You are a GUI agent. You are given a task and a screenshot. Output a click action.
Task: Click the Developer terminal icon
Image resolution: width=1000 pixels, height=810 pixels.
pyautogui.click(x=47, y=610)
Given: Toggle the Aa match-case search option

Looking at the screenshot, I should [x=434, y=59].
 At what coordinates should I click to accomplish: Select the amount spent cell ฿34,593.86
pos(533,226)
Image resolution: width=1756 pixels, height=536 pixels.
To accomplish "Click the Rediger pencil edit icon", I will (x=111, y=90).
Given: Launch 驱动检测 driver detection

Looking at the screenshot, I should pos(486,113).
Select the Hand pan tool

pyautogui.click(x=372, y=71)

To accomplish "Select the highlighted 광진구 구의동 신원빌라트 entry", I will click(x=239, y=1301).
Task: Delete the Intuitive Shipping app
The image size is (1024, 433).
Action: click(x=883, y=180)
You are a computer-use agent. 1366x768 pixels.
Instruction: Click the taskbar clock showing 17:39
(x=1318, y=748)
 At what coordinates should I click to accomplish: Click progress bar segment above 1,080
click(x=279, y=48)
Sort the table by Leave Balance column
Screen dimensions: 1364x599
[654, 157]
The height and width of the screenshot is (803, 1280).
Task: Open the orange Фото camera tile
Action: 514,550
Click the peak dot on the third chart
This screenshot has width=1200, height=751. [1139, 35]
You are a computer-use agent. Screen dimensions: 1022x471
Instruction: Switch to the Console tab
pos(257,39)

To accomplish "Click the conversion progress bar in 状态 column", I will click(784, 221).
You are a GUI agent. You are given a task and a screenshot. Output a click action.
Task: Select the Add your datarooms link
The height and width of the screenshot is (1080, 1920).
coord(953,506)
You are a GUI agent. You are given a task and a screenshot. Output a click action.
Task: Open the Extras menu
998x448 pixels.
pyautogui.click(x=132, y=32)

■ **TASK BRIEF**: Take the data above and reproduce it exactly.

■ **FINAL ANSWER**:
You are a GUI agent. You are given a task and a screenshot. Output a click action.
Task: Click the Developer terminal icon
Image resolution: width=1000 pixels, height=810 pixels.
pyautogui.click(x=47, y=610)
Given: Toggle the Aa match-case search option

Looking at the screenshot, I should [x=434, y=59].
 At what coordinates should I click to accomplish: Select the amount spent cell ฿34,593.86
pos(533,226)
Image resolution: width=1756 pixels, height=536 pixels.
To accomplish "Click the Rediger pencil edit icon", I will (x=111, y=90).
Given: Launch 驱动检测 driver detection

Looking at the screenshot, I should pos(486,113).
Select the Hand pan tool

pyautogui.click(x=372, y=71)

To accomplish "Select the highlighted 광진구 구의동 신원빌라트 entry", I will click(x=239, y=1301).
Task: Delete the Intuitive Shipping app
The image size is (1024, 433).
Action: click(x=883, y=180)
You are a computer-use agent. 1366x768 pixels.
Instruction: Click the taskbar clock showing 17:39
(x=1318, y=748)
 At what coordinates should I click to accomplish: Click progress bar segment above 1,080
click(x=279, y=48)
Sort the table by Leave Balance column
Screen dimensions: 1364x599
[654, 157]
The height and width of the screenshot is (803, 1280).
Task: Open the orange Фото camera tile
Action: 514,550
Click the peak dot on the third chart
This screenshot has width=1200, height=751. [1139, 35]
You are a computer-use agent. Screen dimensions: 1022x471
Instruction: Switch to the Console tab
pos(257,39)

To accomplish "Click the conversion progress bar in 状态 column", I will click(784, 221).
You are a GUI agent. You are given a task and a screenshot. Output a click action.
Task: Select the Add your datarooms link
The height and width of the screenshot is (1080, 1920).
coord(953,506)
You are a GUI agent. You are given a task and a screenshot. Output a click action.
Task: Open the Extras menu
998x448 pixels.
pyautogui.click(x=132, y=32)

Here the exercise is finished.